Will Rogers reputedly said of legislatures that no one's life or property is safe when they are in session. The same, unfortunately, may sometimes also be said about the nation's judiciary. Case in point: Even while the nation's public policy focuses on bolstering the institution of marriage, the U.S. Supreme Court has just take a judicial swipe at the very legal foundations of marital property.
In a recent decision of major import nationwide, the nation's highest court struck down traditional common law protections afforded real estate owned jointly by husband and wife.
In its decision April 17, 2002 in the case of United States v. Craft, the Supreme Court ruled that even when spouses hold title to their own home as 'tenants by the entireties' an IRS tax lien against just the husband would attach to the property they own jointly, giving the IRS power to seize half the marital residence over the wife's objection.
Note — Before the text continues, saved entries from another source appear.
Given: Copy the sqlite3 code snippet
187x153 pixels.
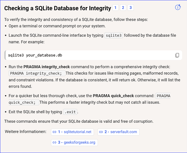Looking at the screenshot, I should coord(177,55).
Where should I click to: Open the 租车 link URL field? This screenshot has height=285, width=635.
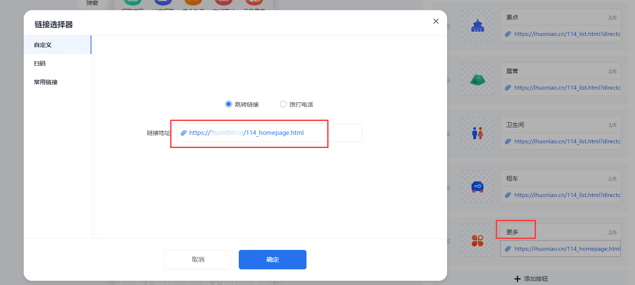(x=560, y=195)
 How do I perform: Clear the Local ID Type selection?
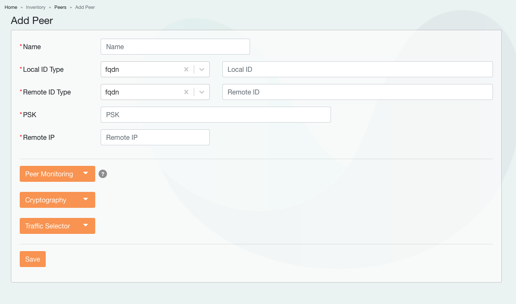[x=186, y=69]
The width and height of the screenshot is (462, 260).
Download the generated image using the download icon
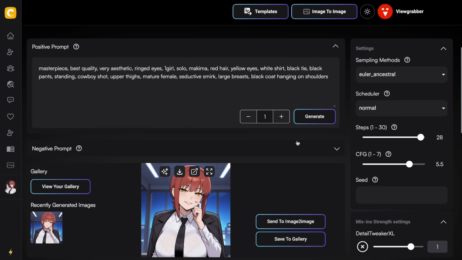click(179, 172)
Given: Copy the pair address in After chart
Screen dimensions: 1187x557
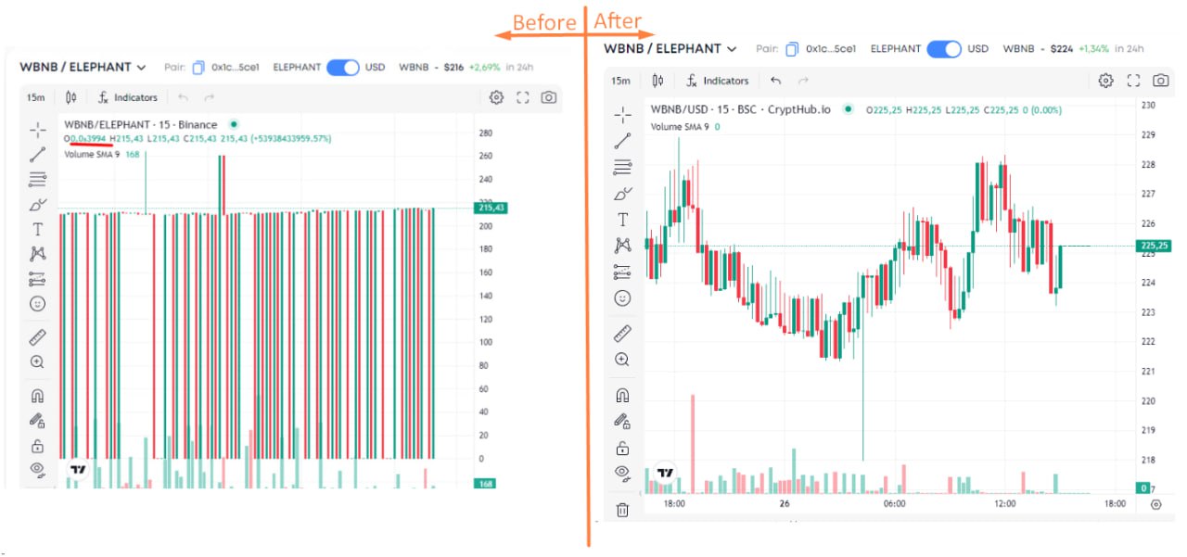Looking at the screenshot, I should 792,49.
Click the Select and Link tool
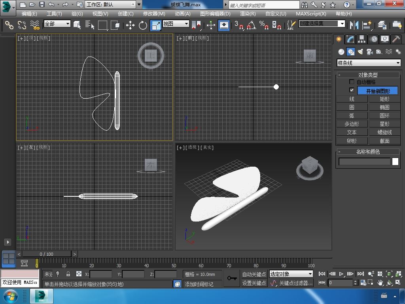 [9, 25]
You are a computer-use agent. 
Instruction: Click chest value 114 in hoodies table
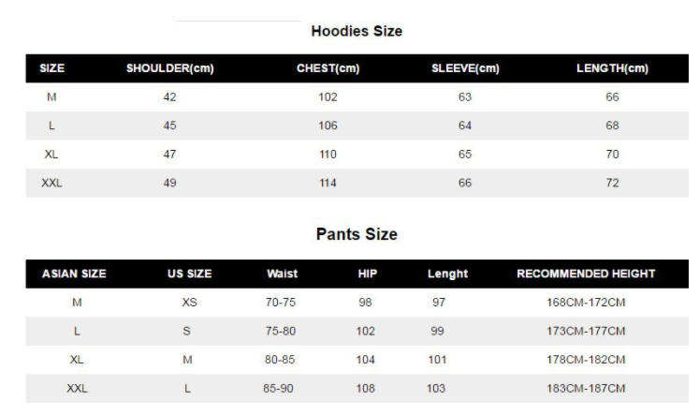click(x=328, y=184)
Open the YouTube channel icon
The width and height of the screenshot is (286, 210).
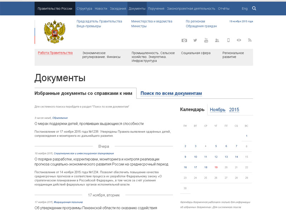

This decision overturned a venerable common law doctrine, cherished in many states, that when a married couple hold title to real property, they may enjoy a unique status called an 'estate by the entireties' in which the property is absolutely beyond the reach of any of their individual creditors including government agencies.
Prior to the April 17 decision of the Supreme Court, both federal and state courts had consistently ruled that real property owned jointly by spouses was protected against government liens to the same extent as private liens or judgments. Various court decisions have held such 'entireties' property to be beyond the reach of either private judgments, federal or state tax liens, criminal fines or penalties, or other government actions levied against only on e of the spouses individually.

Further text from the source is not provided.